現在はスギ科に属し『生きている化石』といわれているアケボノスギ(メタセコイア)を区の木に、またサザンカが区の花になっています。アケボノスギは育ちが良いのです。緑化条例を制定する際、北大農学部の教授らをメンバーとする審議会の委員に相談して決めた次第です。
――都内23区は人口の目減りに悩んでいるようですが、杉並区政全般の課題は
本橋
10年前は52万人強でしたが、現在は50万人余と漸減の状態が続いています。杉並区も核家族化の進行と地価高騰の影響で若い人を中心に郊外へ転居するドーナツ化現象がみられ、高齢者が残る傾向があります。65歳以上の高齢者の割合は14%を超えています。

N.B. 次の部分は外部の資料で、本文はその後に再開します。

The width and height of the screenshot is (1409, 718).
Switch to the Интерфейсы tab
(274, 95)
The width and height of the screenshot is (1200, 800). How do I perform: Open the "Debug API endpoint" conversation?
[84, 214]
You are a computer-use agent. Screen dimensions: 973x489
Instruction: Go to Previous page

区政の指針となる基本構想を昭和63年に策定しましたが、この中で総合的な目標に掲げたのが『みどり豊かな福祉と文化のまち』です。この実現を図るため平成15年まで10か年の「長期計画」と3か年ごとのローリングシステムで財政的な裏付けをする「実施計画」を基本に区政の運営を行っています。
杉並は関東大震災のあと、都心から一斉に被災者が流入してきたのが都市化の始まりで、いわゆる住宅都市なのです。当時、北西地域は区画整理事業がすでに始まっており、良好な住宅環境がつくられていましたが、それ以外の地域は未整備のまま住宅都市化が進んだので、防災や都市基盤の面でさまざまな課題を抱えています。特に古い木造住宅が密集しているので、防災に強い都市づくりは周辺区ともに共通した課題になっています。
――その点について区独自の対策は
本橋
木造住宅の鉄筋化に助成制度を導入し推進しています。区民の負担も大きいので一戸建ての2軒を共同住宅にする手法も取り入れています。

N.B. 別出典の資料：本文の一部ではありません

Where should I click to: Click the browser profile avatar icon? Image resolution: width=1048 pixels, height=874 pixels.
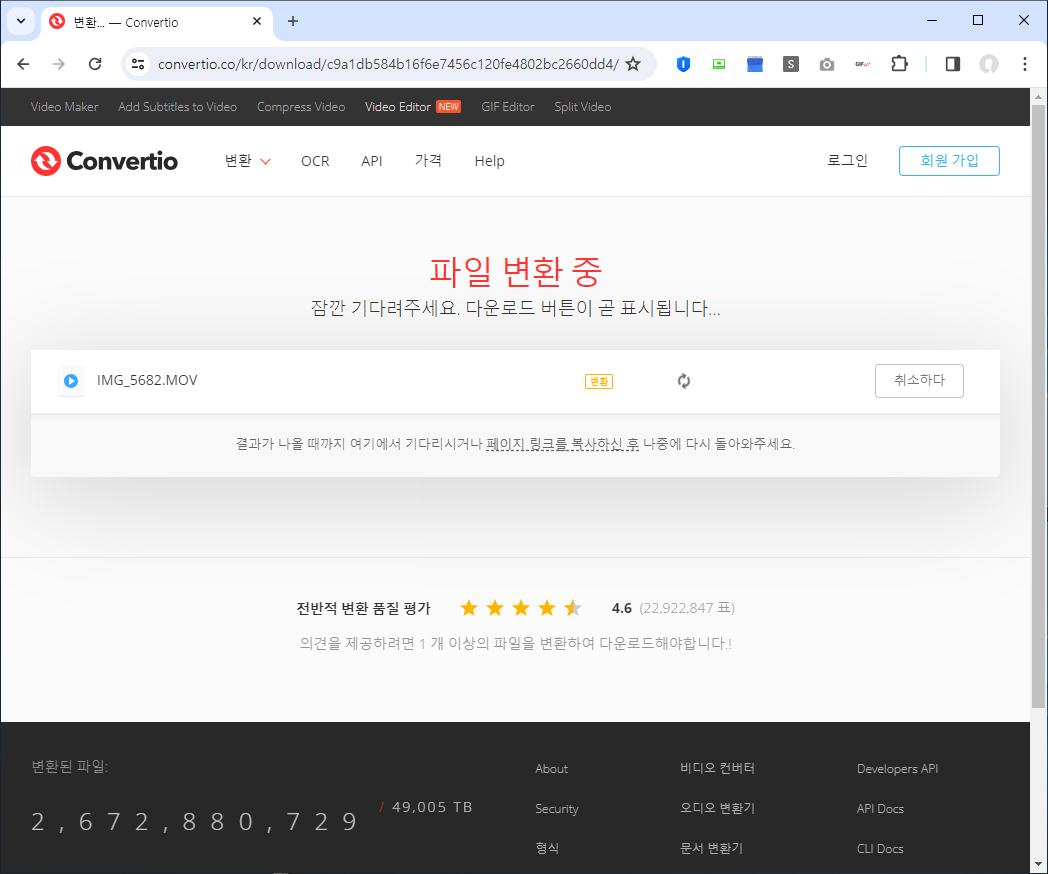tap(989, 63)
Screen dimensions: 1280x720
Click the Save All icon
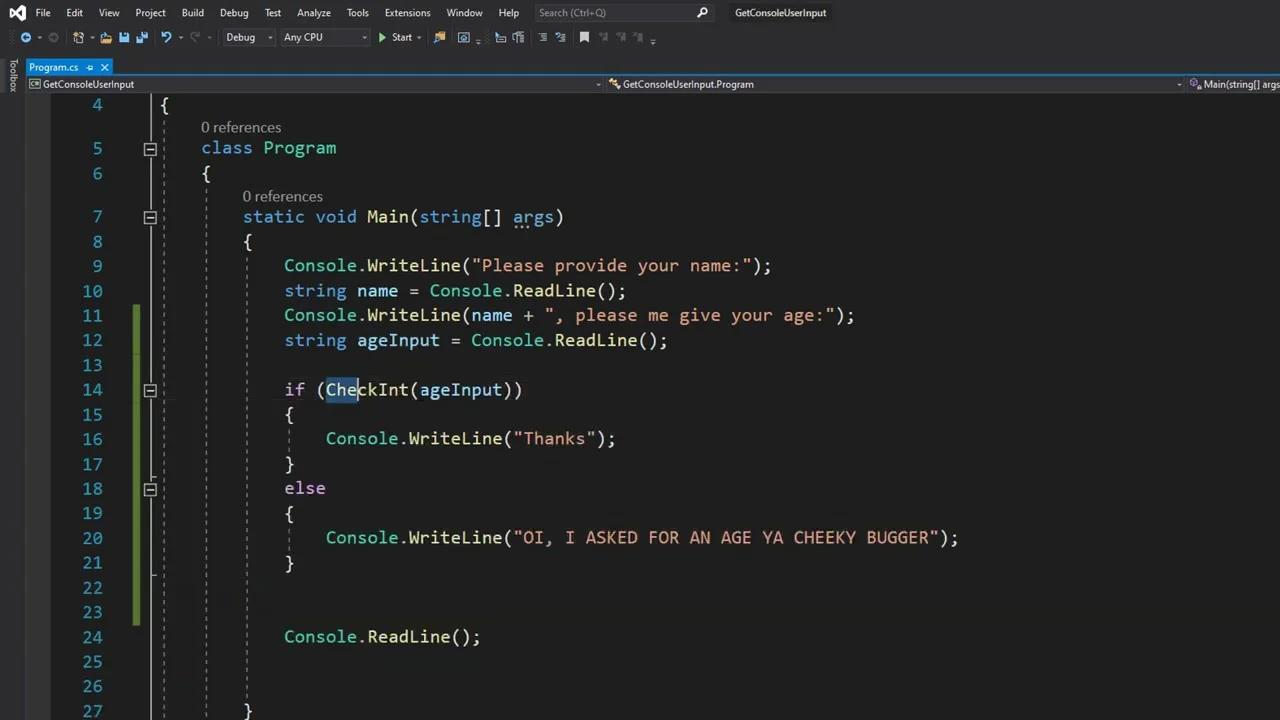coord(144,37)
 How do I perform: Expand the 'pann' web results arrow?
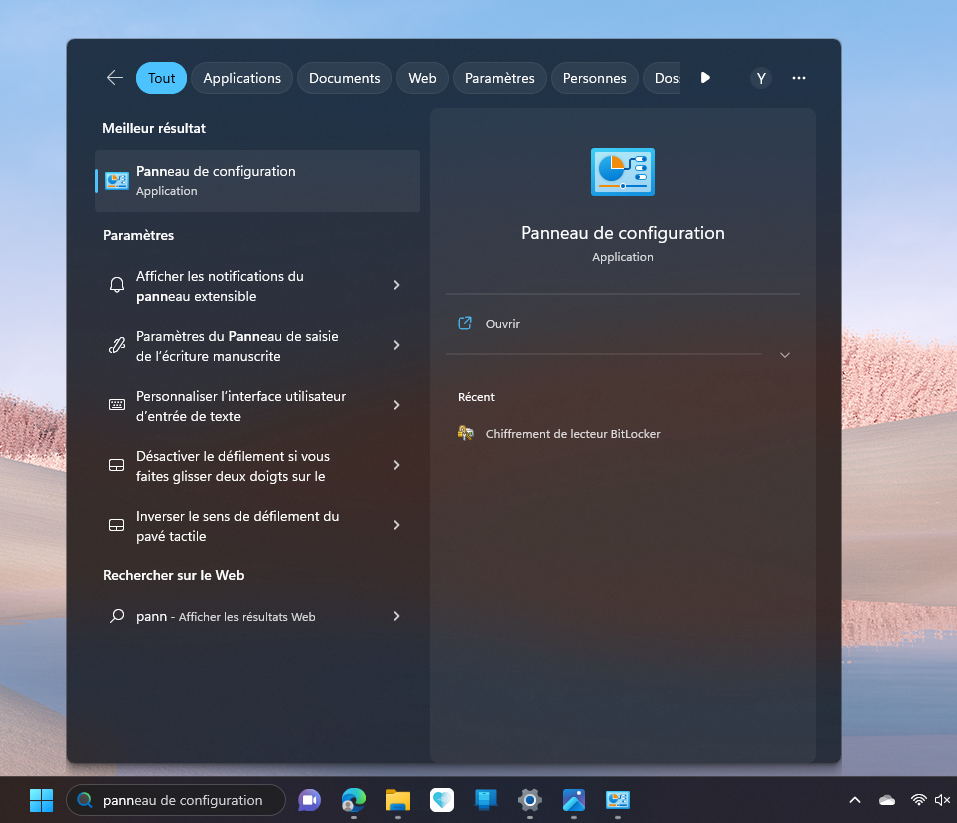[x=397, y=617]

――阪神大震災では狭あいな生活道路が網の目のようになっていて緊急自動車が入れないという問題がありましたが、杉並では
本橋
各町内会を中心に全区に約160の防災会を組織して、50トンタンクやポンプを配備しているので、狭い所でも初期消火できるよう手は打っています。
――町内会長が地元の対策本部長ということになりますか
本橋
そうです。防災対策として、私が区長に就任してからは、いち早く区内67の小・中学校を一次避難所に指定しました。そして、災害時は水の確保が一番の問題ですので、各学校に井戸を掘りました。今年の夏までに整備が終わります。また、空き教室を利用して備蓄品を保管しています。

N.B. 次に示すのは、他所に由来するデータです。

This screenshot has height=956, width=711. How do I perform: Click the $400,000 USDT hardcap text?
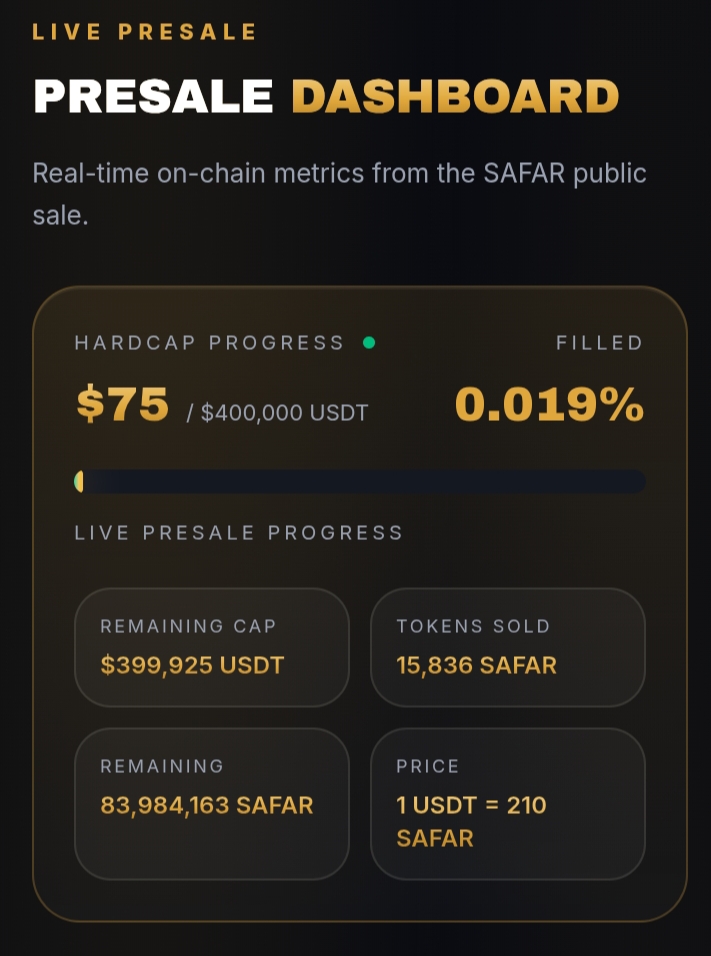point(284,413)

また、災害時に学校の教員がどう協力するか、その役割について、マニュアルづくりを検討させているところです。もちろん区の職員も派遣しますが、防災対策の根本的な見直しを進めており、東京都と国の対策との整合性が出来れば、防災対策はより確実なものになります。
その他、平成11年2月の完成をめざし、今年10月に着工を予定している仮称・保健医療センターに応急医療品などの格納庫や簡易ベッドを備え、急病診療で待機している医療技術者が災害発生の直後から早期に医療救護活動に入れるよう施設を整備します。
――学校は防災施設として確かに有効なのですが、中には教育の場をそのように使うのはいかがなものかといった意見もあるようですね
本橋
確かに学校は聖域だという見方もありますが、いまは違います。学校は地域のもの、地域に開かれた学校にしなければなりません。たとえば、『いじめ』の問題にしても、学校はもっと地域と密接につながることが大切です。教師と父兄だけでは不十分で、地域の人たちと一緒になって取り組む体制をつくることを私は絶えず主張してきまして、ようやく浸透してきました。学校は、地域の人たちがいつでも自由に出入りできることが大切だと思っています。
校舎については11年前から耐震調査を実施していますが、この取り組みは都内でも早かったようです。老朽化の激しい学校は建て替えが終了しています。

――区政のテーマである『みどりと福祉と文化』ですが、杉並の自然環境は
本橋
23区の中ではまだ農地も若干ですが残っています。しかし、緑地率はかつて24%ほどだったのが、現在は19%弱まで減っています。何とかこれだけは残したいと公園整備などに区としても努力していますが、行政だけでは限界がありますので、民間の協力が欠かせません。農地もできるだけ保全しようと、未利用の農地は区民農園として活用しています。区民農園は人気があり、希望者の競争率は3〜4倍にもなっています。
いずれにしろ、国の法的な措置を急いでもらわなれば、都市の農地はますます先細りになります。
――実際に営農はしているのですか
本橋
出荷はほとんどしていませんが、直売所でダイコン、ハクサイなど蔬菜類や花類などを扱っているようです。
――ところで区の福祉政策については
本橋
杉並区も高齢化が急速に進んでおり、65歳以上は平成3年に約63,000人だったのが、現在は約74,000人に膨らんでいます。全人口に占める割合は12.3%から14.8%へと増加しています。
特別養護老人ホームへの入居を希望している待機者が今でも600人を数えます。杉並区では初めて区立の特別養護老人ホーム(定員75名)を建設中で、来年6月に完成の予定です。福祉と保健医療は密接な関係がありますので、できれば病院を経営している方に設置してもらうのが望ましい。建設費の一部を区が助成する独自の制度で特別養護老人ホームの整備を支援しています。
――区の将来像をどのように描いていますか
本橋
住宅都市の性格は変わらないでしょう。区内には中央線に4駅と私鉄が3線乗り入れており、駅前には商店街が形成されていますが、規制緩和による大型スーパーの進出もあって、昔のままの商店街ではなかなか難しい。
交通体系は都心へ向かうのは便利ですが、横の連絡が悪いのが難点。将来的に解決しなければならない課題です。いずれにしろ住み良くて買い物にも便利な杉並区を区民は望んでいると思います。